■ Exercício a ■
Responda com base no texto sobre a grande seca do Nordeste:
(i) Quais anos a grande seca compreendeu?
(ii) Quantos habitantes Fortaleza tinha pelo censo de 1872?
(iii) De que doença houve um surto durante a tragédia?

■ Trecho para leitura ■
A grande seca do Nordeste

17:46

Uma criança magra pela fome que fora causa pela grande seca.
Foto de uma das vítimas da Grande Seca, Ceará, 1878. Foto de Joaquim Antônio Correia, “Vítimas da Grande Seca”, Albúmen, Carte de Visite, 9 X 5,6 cm, Ceará, CA. 1878. Acervo da Fundação Biblioteca Nacional – Brasil.

Das grandes secas que assolaram o Brasil, uma das mais graves e lembradas foi aquela que compreendeu os anos de 1877 à 1879, ficando conhecida como a grande seca do Nordeste. Foram quase três anos seguidos sem chuvas, com perda de plantações, mortes de rebanhos e miséria extrema. A situação foi tão desesperadora, que famílias inteiras se viram obrigadas a migrar para outros estados, promovendo uma onda de imigrações.

O cenário ficou cada vez mais caótico, principalmente quando os retirantes chegaram em outras cidades e estados. Devido à miséria extrema das pessoas que chegavam, os moradores locais temiam saques no comércio e armazéns. Além disso, as cidades para as quais as vítimas da seca se dirigiam começaram a ficar cada vez mais apinhadas de flagelados. Fortaleza, por exemplo, converteu-se na capital do desespero. De 21 mil habitantes pelo censo de 1872 passaram a ter 130 mil.
Somando-se ao quadro caótico, os rebanhos de animais sobreviventes sucumbiram diante da ação de zoonoses, furtos, fome e sede. A flora e a fauna da região praticamente desapareceram. Por fim, para completar o quadro de tragédia, houve um surto de varíola, dizimando milhares de pessoas. Finalmente o governo imperial enviou ao Nordeste uma comissão de engenheiros para a perfuração de poços, construção de estradas de ferro e armazenamentos de água, para assim resolver o grande problema da seca.

■ Exercício b ■
Nos registros, reescreva as linhas entre a que contém "This screenshot has height=514, width=822." e a que contém "This screenshot has width=315, height=175.", inclusive, trocando "Terminal" por "Finder" e mantendo todo o resto inalterado. Deixe as imagens fora da resposta.

■ Material fornecido ■
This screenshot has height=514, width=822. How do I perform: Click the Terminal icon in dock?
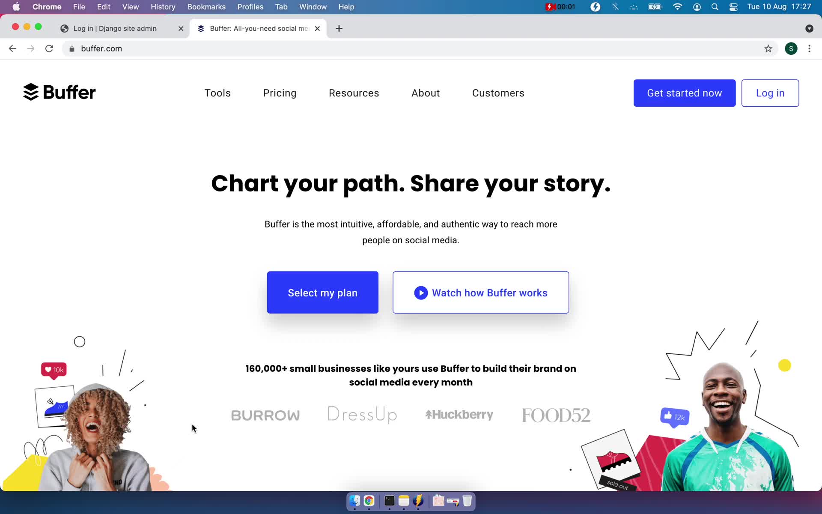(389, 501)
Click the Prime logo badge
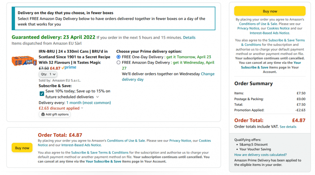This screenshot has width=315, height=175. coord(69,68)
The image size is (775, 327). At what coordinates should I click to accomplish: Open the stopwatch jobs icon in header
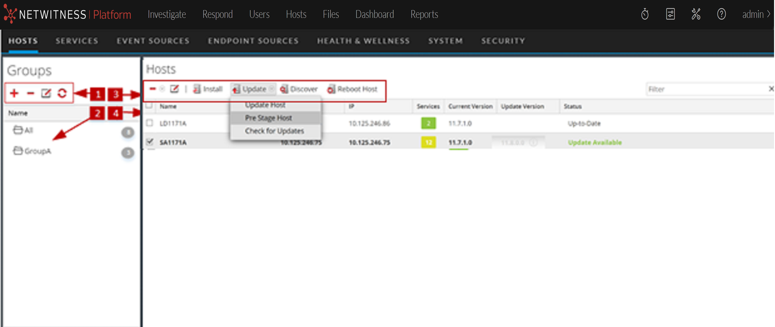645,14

...

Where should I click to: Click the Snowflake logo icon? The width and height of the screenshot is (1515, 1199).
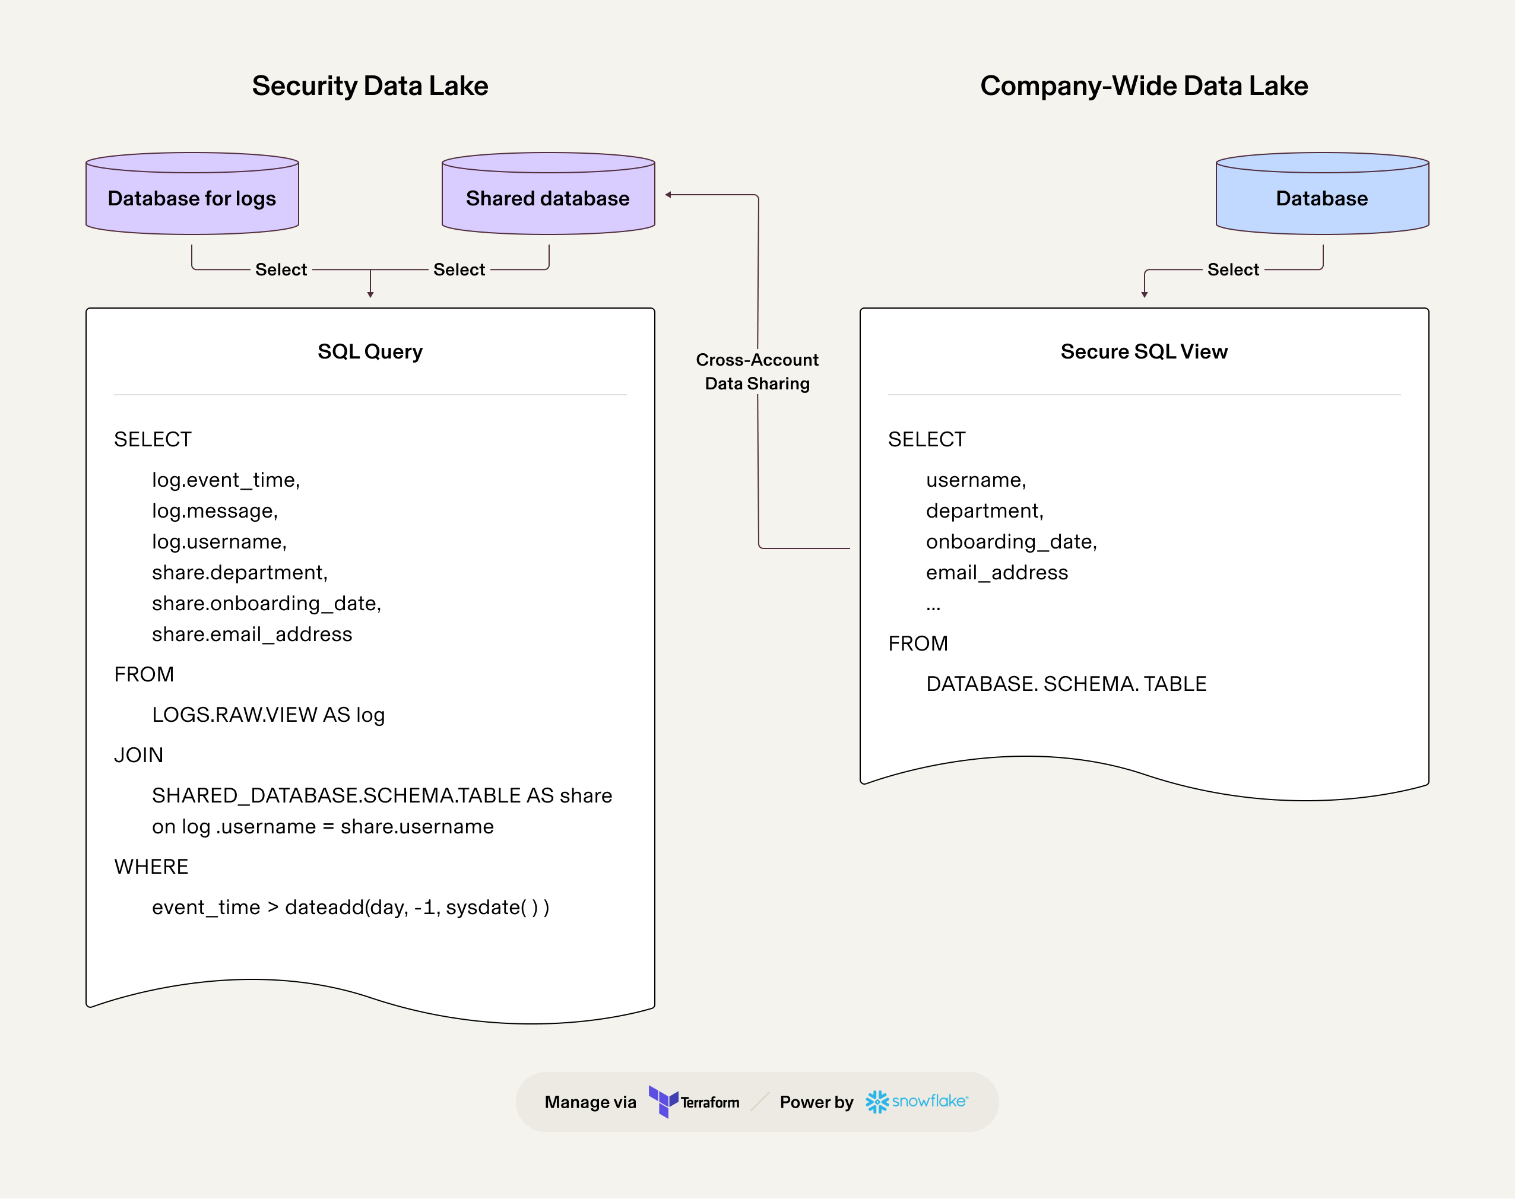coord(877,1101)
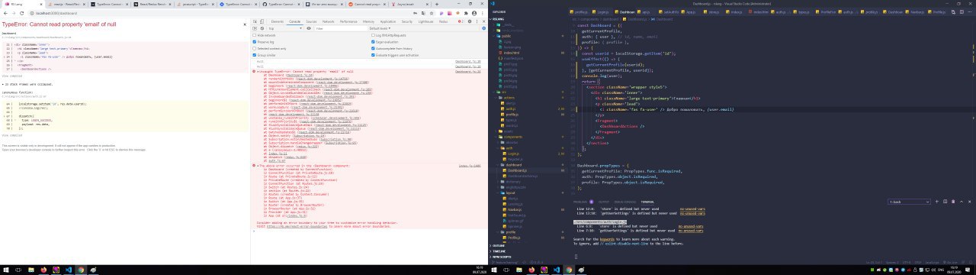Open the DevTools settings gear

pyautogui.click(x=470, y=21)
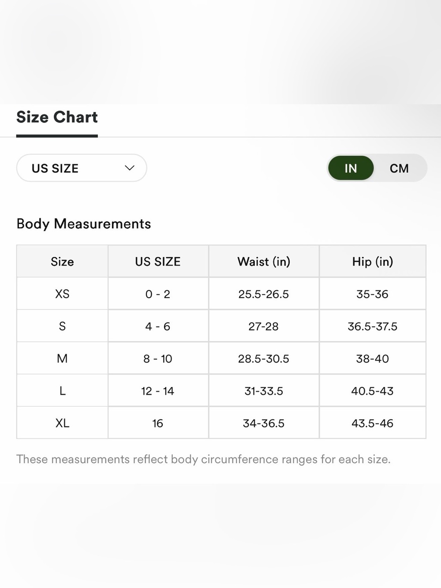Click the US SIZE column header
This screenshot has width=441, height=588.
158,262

* * *

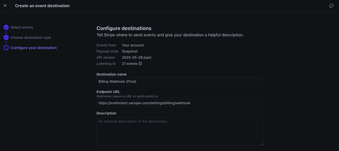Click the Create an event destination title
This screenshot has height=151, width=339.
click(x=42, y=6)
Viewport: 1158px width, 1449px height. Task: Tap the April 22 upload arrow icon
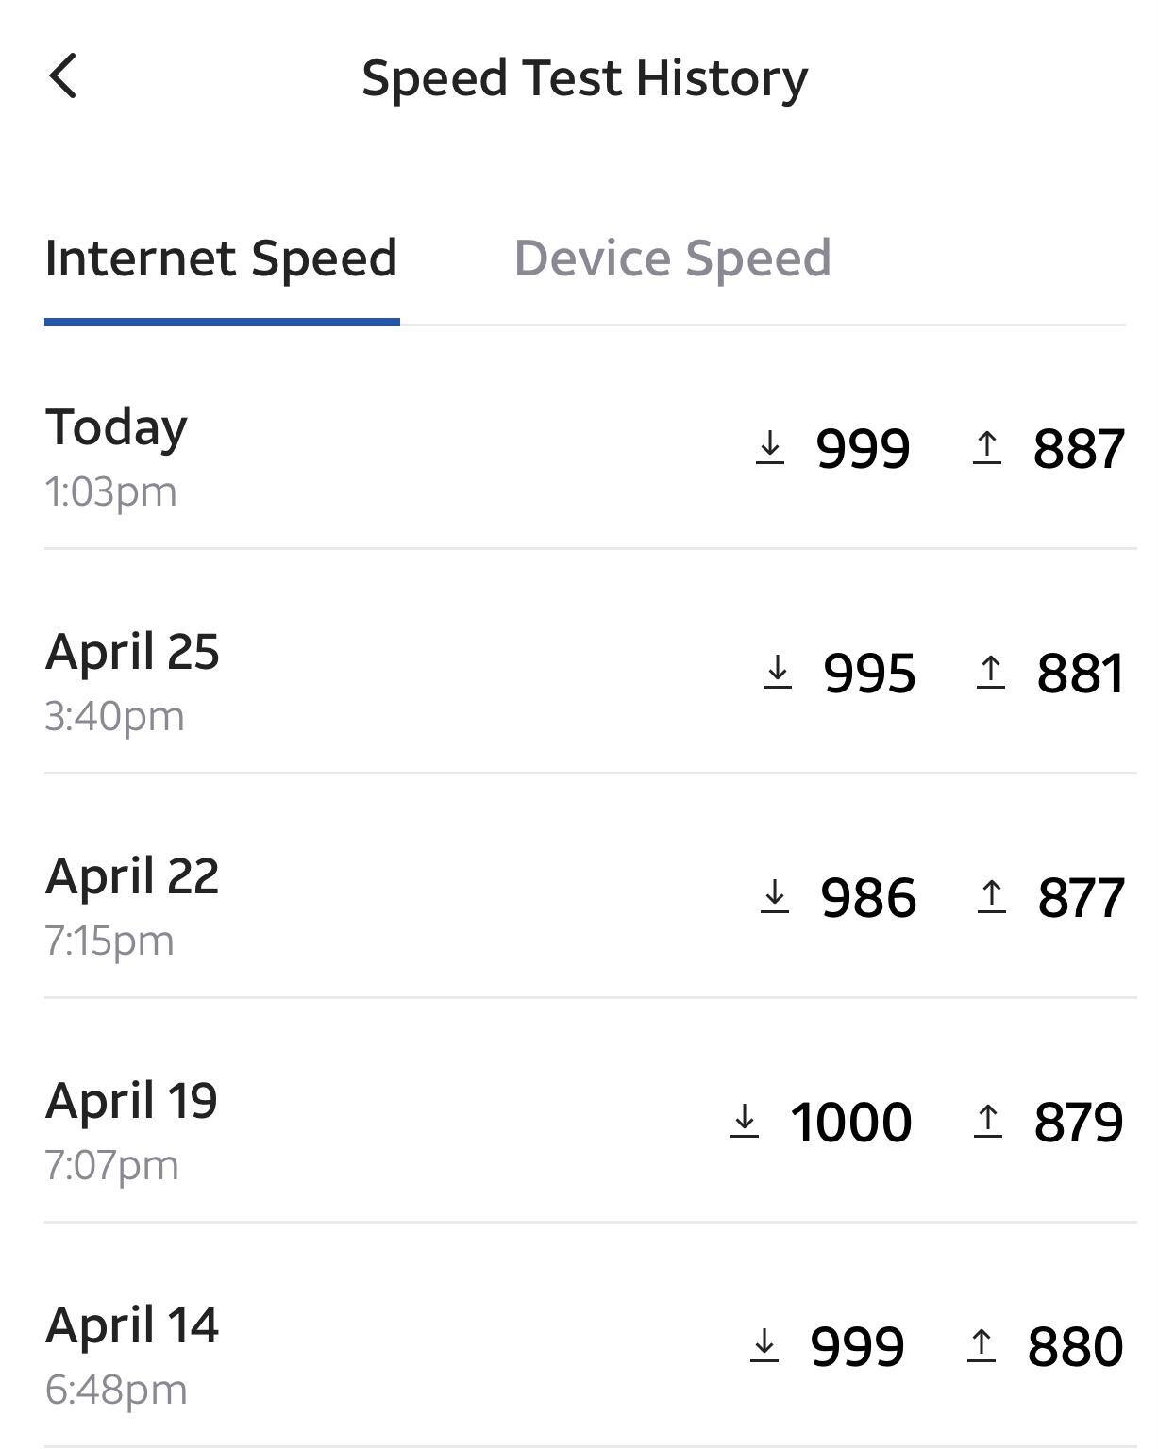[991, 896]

■ Resposta completa a ■
(i) De 1877 a 1879.
(ii) 21 mil habitantes.
(iii) Varíola.

■ Resposta completa b ■
This screenshot has height=514, width=822. How do I perform: Click the Finder icon in dock?
(389, 501)
Click the Prime logo badge
This screenshot has width=315, height=175. coord(69,68)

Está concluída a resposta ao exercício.